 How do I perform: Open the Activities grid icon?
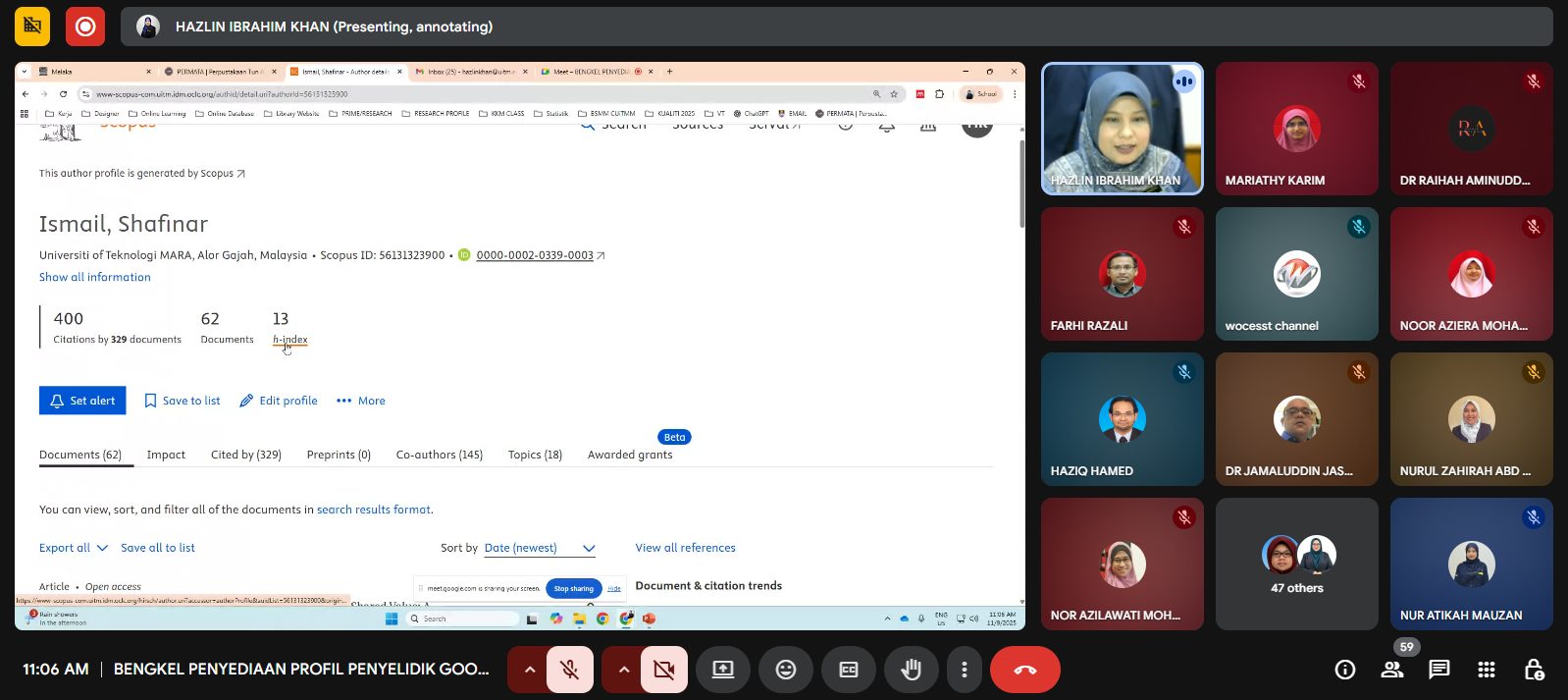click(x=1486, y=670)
-----
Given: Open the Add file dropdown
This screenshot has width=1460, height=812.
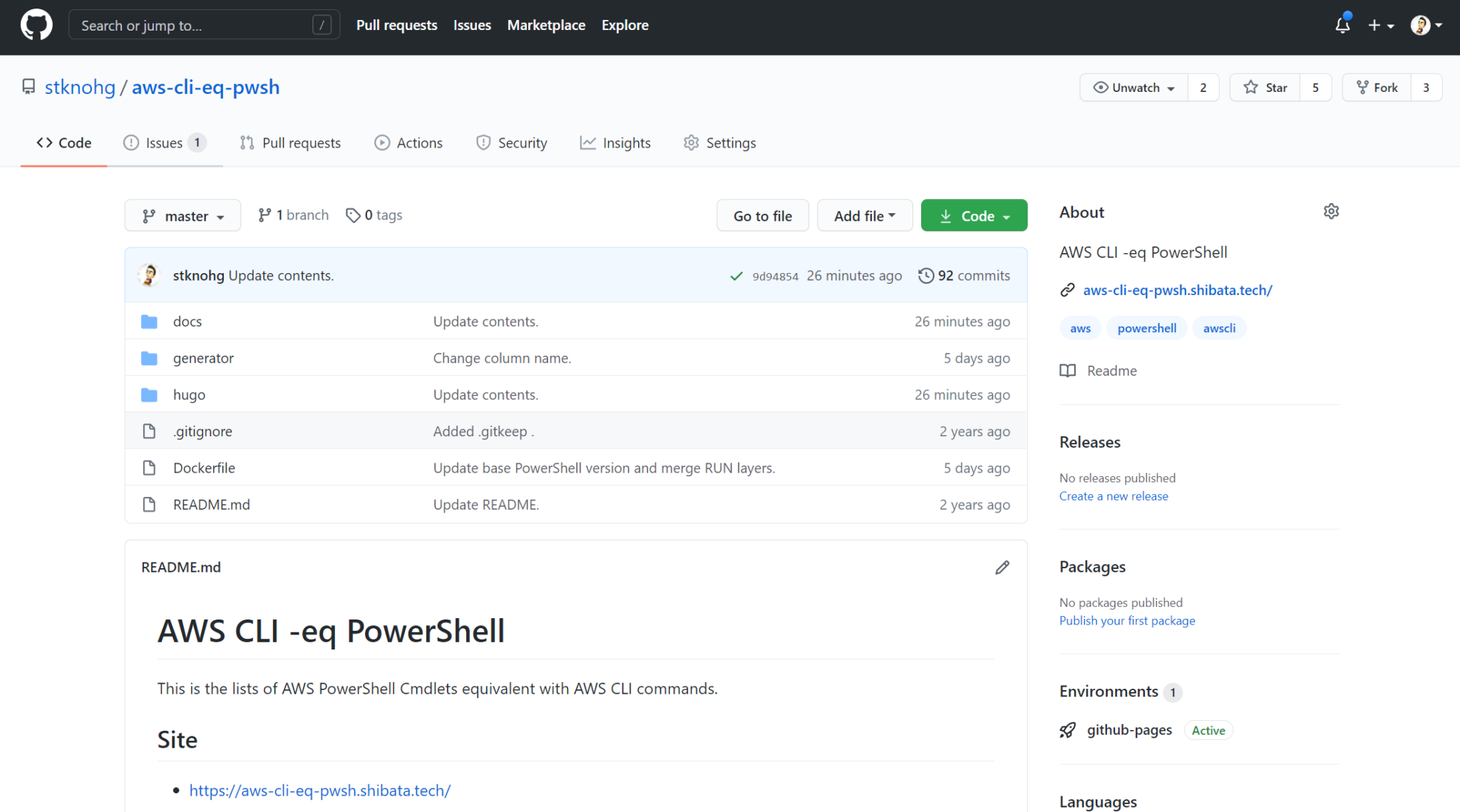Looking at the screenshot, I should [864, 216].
-----
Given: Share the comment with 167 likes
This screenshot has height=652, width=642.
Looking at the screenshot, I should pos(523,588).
-----
> _DETALHES DA TAREFA_
Imprima sem nenhuma alteração todas as linhas do material acima, desde a que contém "Given: Share the comment with 167 likes" até a que contém "Looking at the screenshot, I should pos(523,588).", incluindo as duas.

> _SOLUÇÃO DO EXERCÍCIO_
Given: Share the comment with 167 likes
This screenshot has height=652, width=642.
Looking at the screenshot, I should pos(523,588).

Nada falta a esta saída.